• **YOUR GOAL**
Would you reproduce exactly the lines below from the one holding "Given: Click the 进入大屏幕 button" through the one holding "Click the first", inclusive, and no others?

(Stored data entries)
■ ■ ■ ■ ■ ■ ■

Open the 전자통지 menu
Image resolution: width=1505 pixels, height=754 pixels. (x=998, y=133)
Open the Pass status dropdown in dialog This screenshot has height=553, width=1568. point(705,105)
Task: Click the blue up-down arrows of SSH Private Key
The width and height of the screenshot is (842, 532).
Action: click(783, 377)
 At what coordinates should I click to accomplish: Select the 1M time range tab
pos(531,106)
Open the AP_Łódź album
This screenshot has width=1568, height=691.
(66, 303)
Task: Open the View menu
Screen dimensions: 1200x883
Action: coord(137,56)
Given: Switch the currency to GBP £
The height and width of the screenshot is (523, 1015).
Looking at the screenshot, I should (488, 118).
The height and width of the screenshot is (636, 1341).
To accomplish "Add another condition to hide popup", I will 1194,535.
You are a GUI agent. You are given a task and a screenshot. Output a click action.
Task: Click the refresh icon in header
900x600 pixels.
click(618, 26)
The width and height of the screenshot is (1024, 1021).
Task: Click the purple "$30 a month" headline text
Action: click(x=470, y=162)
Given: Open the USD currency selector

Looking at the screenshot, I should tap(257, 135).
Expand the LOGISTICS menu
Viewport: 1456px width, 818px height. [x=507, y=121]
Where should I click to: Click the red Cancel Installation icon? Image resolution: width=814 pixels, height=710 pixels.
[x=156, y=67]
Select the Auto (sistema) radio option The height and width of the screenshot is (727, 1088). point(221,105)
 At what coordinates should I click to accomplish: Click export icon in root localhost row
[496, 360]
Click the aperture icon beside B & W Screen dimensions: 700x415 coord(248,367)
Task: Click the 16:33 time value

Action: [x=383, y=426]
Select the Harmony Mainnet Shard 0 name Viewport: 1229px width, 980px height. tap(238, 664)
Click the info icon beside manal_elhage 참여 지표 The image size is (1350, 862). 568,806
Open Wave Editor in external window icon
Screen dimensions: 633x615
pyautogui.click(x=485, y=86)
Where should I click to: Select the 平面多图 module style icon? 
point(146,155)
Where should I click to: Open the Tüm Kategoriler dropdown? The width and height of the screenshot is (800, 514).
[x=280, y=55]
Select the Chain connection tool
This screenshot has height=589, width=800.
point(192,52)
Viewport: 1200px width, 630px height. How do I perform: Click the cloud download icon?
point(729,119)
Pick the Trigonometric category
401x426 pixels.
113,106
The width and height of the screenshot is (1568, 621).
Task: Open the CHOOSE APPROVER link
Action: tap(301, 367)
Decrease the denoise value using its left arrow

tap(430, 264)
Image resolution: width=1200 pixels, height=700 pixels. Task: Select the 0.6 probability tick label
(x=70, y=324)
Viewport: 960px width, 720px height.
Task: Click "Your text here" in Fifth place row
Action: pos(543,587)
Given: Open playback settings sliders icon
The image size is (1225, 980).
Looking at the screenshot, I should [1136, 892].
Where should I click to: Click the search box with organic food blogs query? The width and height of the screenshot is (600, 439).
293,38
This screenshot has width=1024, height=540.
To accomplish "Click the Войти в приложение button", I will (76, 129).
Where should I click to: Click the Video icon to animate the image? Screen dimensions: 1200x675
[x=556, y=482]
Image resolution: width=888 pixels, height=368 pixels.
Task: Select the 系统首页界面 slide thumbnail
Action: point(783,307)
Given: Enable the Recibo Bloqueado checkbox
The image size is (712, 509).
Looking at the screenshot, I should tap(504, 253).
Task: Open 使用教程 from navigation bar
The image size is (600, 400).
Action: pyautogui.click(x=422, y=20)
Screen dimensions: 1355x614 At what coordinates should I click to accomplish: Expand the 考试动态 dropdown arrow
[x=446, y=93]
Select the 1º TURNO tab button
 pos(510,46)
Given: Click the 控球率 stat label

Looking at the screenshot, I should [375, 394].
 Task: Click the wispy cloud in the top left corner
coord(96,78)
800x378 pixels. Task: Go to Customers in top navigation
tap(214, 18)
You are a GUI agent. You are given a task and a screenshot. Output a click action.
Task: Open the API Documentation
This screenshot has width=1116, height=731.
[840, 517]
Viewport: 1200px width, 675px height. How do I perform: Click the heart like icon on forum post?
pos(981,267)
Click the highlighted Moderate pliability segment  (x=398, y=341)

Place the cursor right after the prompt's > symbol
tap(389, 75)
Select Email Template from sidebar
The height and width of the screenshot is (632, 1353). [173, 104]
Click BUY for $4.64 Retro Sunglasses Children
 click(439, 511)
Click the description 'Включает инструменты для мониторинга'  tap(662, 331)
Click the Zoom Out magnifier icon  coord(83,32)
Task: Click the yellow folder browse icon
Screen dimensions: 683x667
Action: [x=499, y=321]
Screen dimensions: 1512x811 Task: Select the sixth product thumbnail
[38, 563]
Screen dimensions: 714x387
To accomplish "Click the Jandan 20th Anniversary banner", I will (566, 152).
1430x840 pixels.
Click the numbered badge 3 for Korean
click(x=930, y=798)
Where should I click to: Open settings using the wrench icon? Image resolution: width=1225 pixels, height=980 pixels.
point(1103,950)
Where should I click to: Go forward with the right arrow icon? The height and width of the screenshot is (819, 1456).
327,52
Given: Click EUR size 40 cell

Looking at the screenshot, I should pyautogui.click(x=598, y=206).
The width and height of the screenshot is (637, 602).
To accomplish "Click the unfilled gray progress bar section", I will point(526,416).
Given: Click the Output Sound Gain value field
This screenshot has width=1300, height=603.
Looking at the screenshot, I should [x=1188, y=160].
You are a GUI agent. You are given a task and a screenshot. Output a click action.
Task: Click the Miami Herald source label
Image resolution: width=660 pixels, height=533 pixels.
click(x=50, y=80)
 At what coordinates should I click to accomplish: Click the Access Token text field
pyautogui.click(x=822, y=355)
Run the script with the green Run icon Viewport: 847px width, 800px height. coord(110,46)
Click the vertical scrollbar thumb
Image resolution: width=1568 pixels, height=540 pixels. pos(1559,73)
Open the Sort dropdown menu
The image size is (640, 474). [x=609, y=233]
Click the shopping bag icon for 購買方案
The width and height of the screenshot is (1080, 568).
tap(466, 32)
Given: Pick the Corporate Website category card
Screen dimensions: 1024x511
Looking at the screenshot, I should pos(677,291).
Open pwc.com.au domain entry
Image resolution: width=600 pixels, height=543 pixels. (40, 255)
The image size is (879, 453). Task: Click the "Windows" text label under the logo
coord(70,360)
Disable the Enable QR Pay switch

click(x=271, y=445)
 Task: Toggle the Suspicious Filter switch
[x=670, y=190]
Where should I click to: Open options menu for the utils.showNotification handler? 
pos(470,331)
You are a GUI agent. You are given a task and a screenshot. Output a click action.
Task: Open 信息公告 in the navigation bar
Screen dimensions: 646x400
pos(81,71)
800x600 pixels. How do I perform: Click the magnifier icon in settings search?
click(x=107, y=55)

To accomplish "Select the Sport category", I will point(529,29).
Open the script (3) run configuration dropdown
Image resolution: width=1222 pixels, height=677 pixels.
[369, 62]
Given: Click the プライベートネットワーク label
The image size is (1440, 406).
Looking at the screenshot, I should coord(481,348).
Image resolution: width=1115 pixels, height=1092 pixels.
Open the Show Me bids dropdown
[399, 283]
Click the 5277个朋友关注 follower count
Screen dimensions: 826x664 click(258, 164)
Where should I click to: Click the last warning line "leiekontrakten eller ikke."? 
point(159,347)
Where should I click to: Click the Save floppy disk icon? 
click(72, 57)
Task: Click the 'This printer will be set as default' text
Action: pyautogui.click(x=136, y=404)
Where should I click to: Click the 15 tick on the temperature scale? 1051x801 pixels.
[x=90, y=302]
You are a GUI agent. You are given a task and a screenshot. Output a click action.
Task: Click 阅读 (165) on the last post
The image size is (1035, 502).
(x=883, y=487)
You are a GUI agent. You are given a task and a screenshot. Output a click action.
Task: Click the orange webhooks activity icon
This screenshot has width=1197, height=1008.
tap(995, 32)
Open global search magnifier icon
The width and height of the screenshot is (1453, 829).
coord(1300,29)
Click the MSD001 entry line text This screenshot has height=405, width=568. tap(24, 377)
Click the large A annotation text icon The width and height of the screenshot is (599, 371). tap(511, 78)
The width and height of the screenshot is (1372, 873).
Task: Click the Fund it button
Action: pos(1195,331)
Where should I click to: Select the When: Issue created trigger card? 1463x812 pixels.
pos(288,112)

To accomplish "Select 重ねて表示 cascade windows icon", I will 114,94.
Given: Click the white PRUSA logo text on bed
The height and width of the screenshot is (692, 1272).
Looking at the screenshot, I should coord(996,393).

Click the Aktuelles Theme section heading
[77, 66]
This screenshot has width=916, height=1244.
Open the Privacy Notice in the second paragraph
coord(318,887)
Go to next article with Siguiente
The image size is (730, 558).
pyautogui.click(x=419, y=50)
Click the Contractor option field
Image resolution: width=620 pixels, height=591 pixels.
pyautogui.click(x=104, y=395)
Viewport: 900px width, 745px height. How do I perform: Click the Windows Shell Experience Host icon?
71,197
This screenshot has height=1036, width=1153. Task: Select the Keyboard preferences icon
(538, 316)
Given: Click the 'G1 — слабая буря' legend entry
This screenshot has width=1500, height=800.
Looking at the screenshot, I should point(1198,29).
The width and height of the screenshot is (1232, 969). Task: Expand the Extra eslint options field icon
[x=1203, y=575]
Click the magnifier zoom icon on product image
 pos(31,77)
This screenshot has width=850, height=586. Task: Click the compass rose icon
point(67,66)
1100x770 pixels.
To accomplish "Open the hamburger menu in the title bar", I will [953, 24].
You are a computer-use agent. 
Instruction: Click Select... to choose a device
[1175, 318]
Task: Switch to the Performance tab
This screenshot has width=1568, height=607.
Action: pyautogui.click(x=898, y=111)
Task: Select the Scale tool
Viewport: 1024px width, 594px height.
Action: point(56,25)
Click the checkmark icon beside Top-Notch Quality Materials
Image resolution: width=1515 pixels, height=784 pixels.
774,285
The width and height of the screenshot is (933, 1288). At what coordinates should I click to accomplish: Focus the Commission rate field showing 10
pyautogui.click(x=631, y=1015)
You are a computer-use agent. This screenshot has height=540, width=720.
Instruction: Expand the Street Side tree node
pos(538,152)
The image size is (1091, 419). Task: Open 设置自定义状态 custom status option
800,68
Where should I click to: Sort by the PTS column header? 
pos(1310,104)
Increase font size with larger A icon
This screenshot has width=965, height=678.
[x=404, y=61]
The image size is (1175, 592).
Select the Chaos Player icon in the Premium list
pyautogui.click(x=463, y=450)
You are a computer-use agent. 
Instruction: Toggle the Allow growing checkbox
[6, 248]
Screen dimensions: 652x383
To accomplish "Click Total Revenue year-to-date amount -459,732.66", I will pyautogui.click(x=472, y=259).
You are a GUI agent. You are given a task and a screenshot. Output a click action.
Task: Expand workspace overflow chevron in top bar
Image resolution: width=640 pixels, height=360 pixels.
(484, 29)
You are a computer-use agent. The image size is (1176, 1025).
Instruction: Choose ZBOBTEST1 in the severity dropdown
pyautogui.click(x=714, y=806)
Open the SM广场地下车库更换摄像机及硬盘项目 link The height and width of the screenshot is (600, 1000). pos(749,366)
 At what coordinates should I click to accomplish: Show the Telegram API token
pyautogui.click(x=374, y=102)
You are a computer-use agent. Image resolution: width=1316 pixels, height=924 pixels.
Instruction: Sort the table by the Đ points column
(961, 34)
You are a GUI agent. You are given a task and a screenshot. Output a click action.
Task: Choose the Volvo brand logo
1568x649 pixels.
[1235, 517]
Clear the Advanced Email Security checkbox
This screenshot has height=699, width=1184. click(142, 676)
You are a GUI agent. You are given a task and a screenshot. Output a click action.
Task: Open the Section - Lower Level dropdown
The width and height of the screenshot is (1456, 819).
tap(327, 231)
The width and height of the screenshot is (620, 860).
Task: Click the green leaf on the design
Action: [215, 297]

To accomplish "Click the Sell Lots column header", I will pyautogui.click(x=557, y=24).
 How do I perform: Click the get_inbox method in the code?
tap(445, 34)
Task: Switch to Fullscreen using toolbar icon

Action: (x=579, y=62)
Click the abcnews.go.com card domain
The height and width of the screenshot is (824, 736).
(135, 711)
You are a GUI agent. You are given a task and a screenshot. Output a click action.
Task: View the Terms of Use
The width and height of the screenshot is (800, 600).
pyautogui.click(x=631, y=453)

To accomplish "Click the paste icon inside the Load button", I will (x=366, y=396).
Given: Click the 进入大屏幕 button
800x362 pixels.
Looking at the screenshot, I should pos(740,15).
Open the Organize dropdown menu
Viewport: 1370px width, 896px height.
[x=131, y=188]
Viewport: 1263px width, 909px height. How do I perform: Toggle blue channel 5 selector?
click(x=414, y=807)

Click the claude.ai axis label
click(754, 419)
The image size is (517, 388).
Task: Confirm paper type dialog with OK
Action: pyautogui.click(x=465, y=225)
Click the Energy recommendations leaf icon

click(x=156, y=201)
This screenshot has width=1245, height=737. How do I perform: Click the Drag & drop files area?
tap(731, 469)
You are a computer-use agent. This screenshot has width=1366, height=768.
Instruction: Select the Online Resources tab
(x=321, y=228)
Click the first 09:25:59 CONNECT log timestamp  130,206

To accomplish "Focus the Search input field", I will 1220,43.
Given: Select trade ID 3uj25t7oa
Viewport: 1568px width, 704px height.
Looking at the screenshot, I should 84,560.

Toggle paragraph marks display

■ ■ ■ ■ ■ ■ ■

• **RESULT OF THIS TASK**
Given: Click the 进入大屏幕 button
800x362 pixels.
Looking at the screenshot, I should pos(740,15).
Open the Organize dropdown menu
Viewport: 1370px width, 896px height.
[x=131, y=188]
Viewport: 1263px width, 909px height. How do I perform: Toggle blue channel 5 selector?
click(x=414, y=807)

Click the claude.ai axis label
click(754, 419)
The image size is (517, 388).
Task: Confirm paper type dialog with OK
Action: pyautogui.click(x=465, y=225)
Click the Energy recommendations leaf icon

click(x=156, y=201)
This screenshot has width=1245, height=737. How do I perform: Click the Drag & drop files area?
tap(731, 469)
You are a computer-use agent. This screenshot has width=1366, height=768.
Instruction: Select the Online Resources tab
(x=321, y=228)
Click the first 09:25:59 CONNECT log timestamp  130,206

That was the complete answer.